Molière
Promenades littéraires dans mon quartier...
A quelques pas de chez moi... rue Mazarine au numéro 12 :
J'aime imaginer l'état d'esprit du jeune Molière fondant en décembre 1643 son Illustre-Théâtre.
Poquelin de son nom de famille (ce n'est que le 28 juin 1644 qu'il signe Molière au bas d'un acte officiel), il n'a pas encore 21 ans. Fils d'un bourgeois parisien possédant la charge de tapissier du roi, il fait des études de droit pour devenir avocat. Mais il renonce à exercer ce métier qui lui permettrait de postuler à une charge administrative et, peut-être après sa rencontre, au cours d'un voyage, avec Madeleine Béjart, alors comédienne de la troupe de Charles Dufresne, il décide, contre l'avis de son père, de devenir comédien.
Le 30 juin 1643 il signe sous le nom de Jean-Baptiste Poquelin le contrat d'association de l'Illustre Théâtre avec 9 autres sociétaires, dont Magdaleine Bejart ainsi que Joseph Bejart et Geneviefve Bejart, lesquelz ont faict et accordé volontairement entre eulx les articles qui ensuivent soubz lesquelz s'unissent et se lient ensemble pour l'exercice de la comedie affin de conservation de leur trouppe soubz le tiltre de l'Illustre Theatre [...].

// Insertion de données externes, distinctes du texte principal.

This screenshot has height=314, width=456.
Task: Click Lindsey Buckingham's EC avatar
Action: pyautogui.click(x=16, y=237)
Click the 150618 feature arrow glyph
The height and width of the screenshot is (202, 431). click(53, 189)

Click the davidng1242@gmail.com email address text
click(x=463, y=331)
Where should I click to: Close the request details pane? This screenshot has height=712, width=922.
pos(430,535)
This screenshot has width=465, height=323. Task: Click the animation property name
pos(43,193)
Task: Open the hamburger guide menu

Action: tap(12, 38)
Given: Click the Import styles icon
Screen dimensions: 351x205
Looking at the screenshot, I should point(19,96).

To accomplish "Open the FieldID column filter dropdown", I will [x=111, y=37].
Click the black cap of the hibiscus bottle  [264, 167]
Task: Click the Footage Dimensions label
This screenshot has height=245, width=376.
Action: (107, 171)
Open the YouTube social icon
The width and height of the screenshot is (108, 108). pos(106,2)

Il loue dans la foulée cette salle du Jeu de Paume dite des Métayers, rue des Fossés-de-Nesle (rue Mazarine), et ouvre en décembre 1643 l'Illustre Théâtre, sous le signe de la rupture (avec son père) et de l'enthousiasme de sa jeunesse, appuyé sur l'expérience de Madeleine Béjart (la seule comédienne à l'origine de la troupe).
Il est beau de voir un commencement. Quand bien même le succès n'est pas là d'emblée (l'Illustre Théâtre devra fermer en mai 1645 pour cause de dettes et son fondateur tâter brièvement de la prison au Chatelet en août de la même année), Molière avait ouvert une voie qui se révéla dans les années qui suivirent si féconde que ses comédies aujourd'hui encore font flèche.

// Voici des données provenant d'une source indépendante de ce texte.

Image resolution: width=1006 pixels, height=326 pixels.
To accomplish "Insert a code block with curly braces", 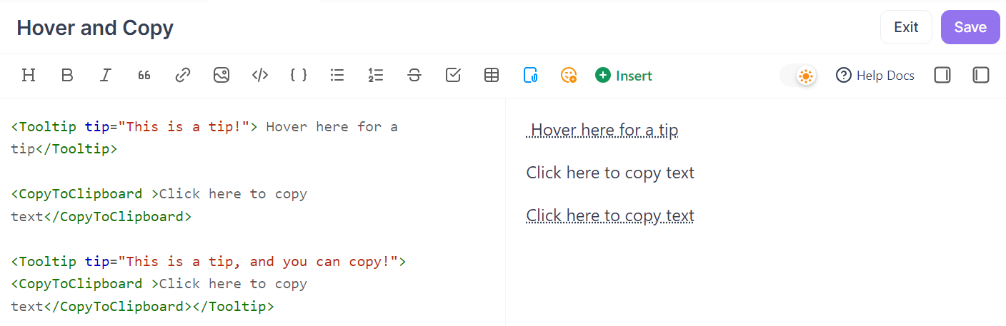I will click(299, 75).
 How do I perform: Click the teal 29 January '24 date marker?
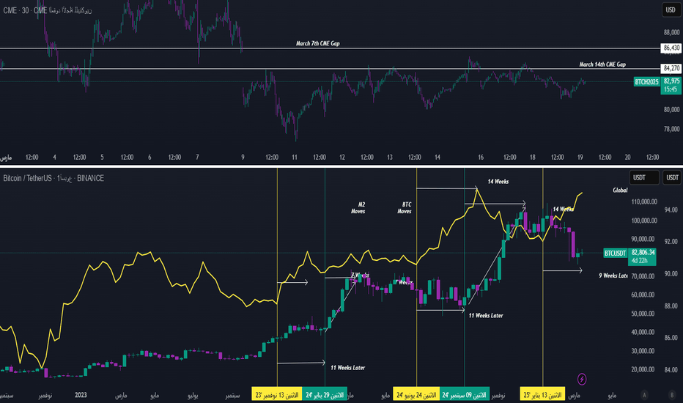click(326, 395)
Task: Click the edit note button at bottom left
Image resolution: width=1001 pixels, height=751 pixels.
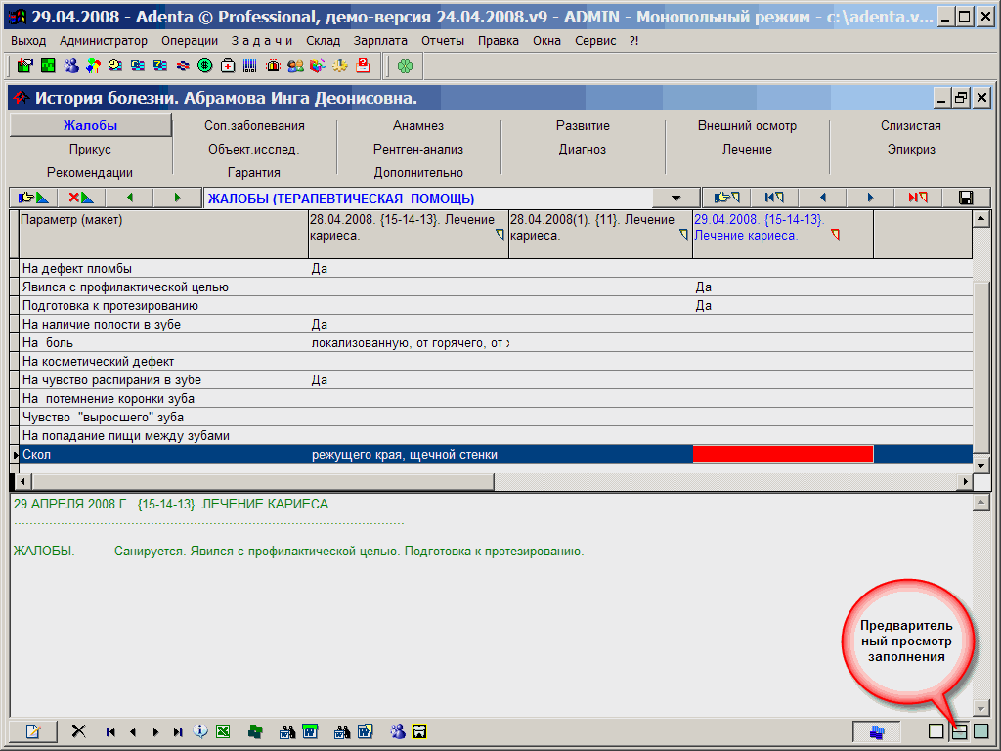Action: (33, 730)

Il n'y a pas si longtemps j'ai revu L'Avare, avec un Michel Bouquet formidable dans le rôle d'Harpagon. Qu'est-ce qui nous a été donné à voir ? Pas une pièce centrée sur le personnage psychologique de l'avare, comme nos lectures d'antan nous y portaient, mais centrée sur la présence, la prégnance universelle de l'argent.
"L'argent est le personnage principal de L'Avare", disait Michel Bouquet. Tous les personnages de la pièce, pas seulement Harpagon, sont torturés par l'argent. On sort du portrait psychologique, qui a sa valeur, mais limitée, pour atteindre la dimension mythique, universelle, qui nous rejoint de vrai aujourd'hui.

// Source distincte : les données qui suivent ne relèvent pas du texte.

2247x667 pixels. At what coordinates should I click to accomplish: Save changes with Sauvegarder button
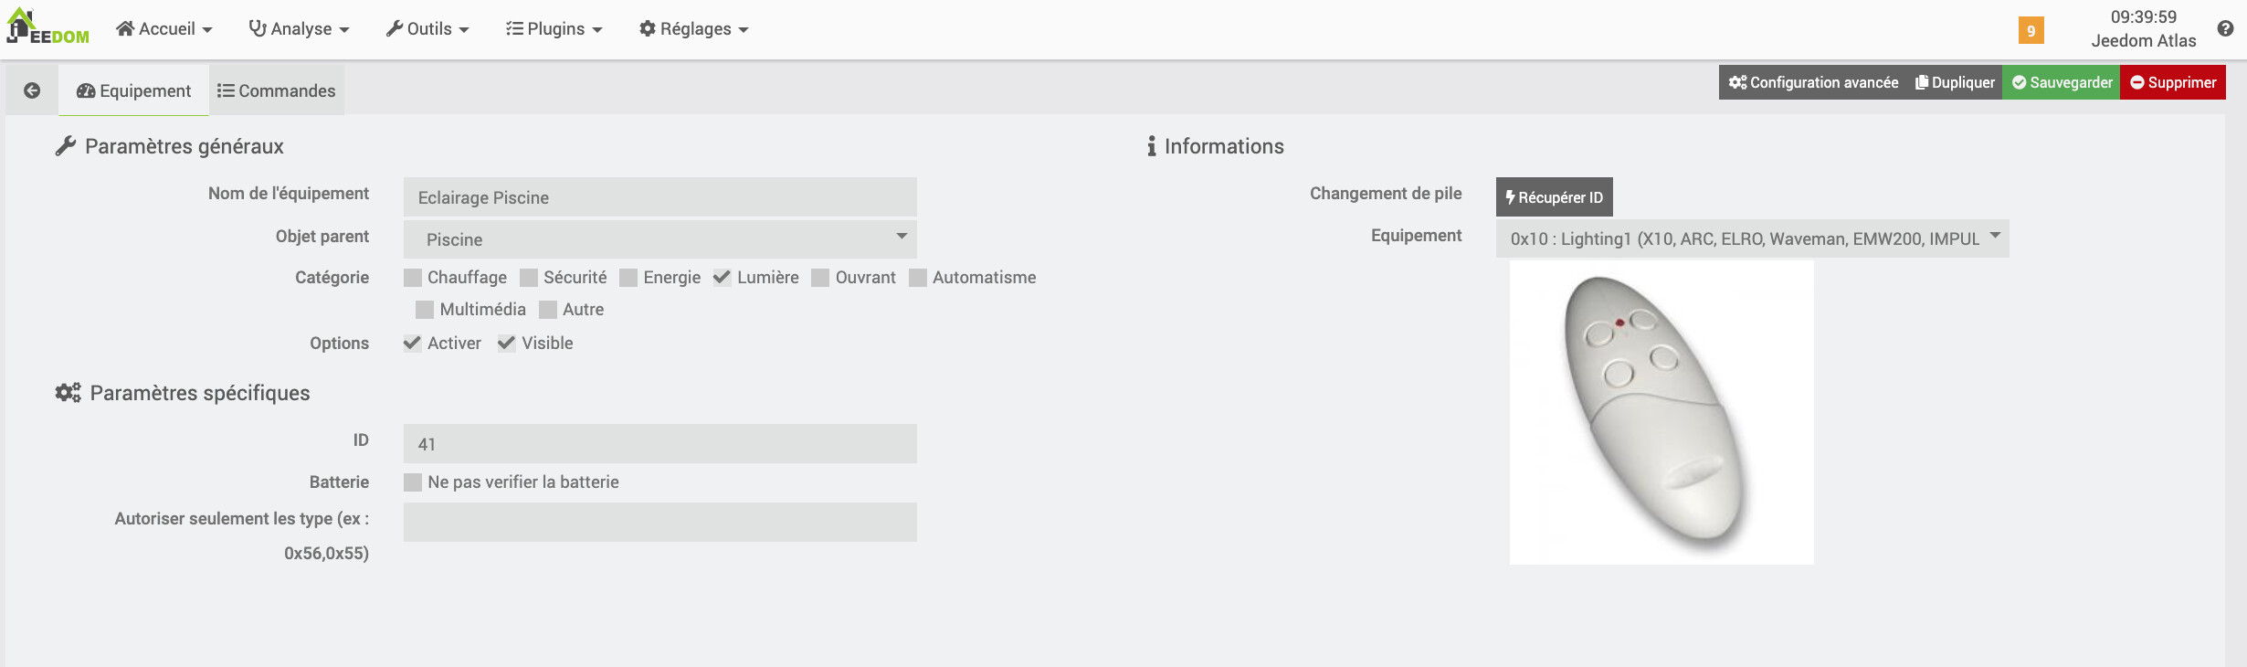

L'Avare est aussi une pièce sur le conflit des générations. Harpagon est vieux, Harpagon est riche. Il est entouré d'une jeunesse agressive, qui réclame son dû. N'est-il pas temps que le vieux maître passe la main ? Son pouvoir tyrannique est de plus en plus insupportable. Place aux nouvelles générations.
Molière est un provocateur. L'Avare est-il bien une farce ? Ou une tragédie, combien lucide sur les ressorts de notre société ?
Voilà le genre qu'invente Molière en ouvrant l'Illustre Théâtre en ce Jeu de Paume des Métayers.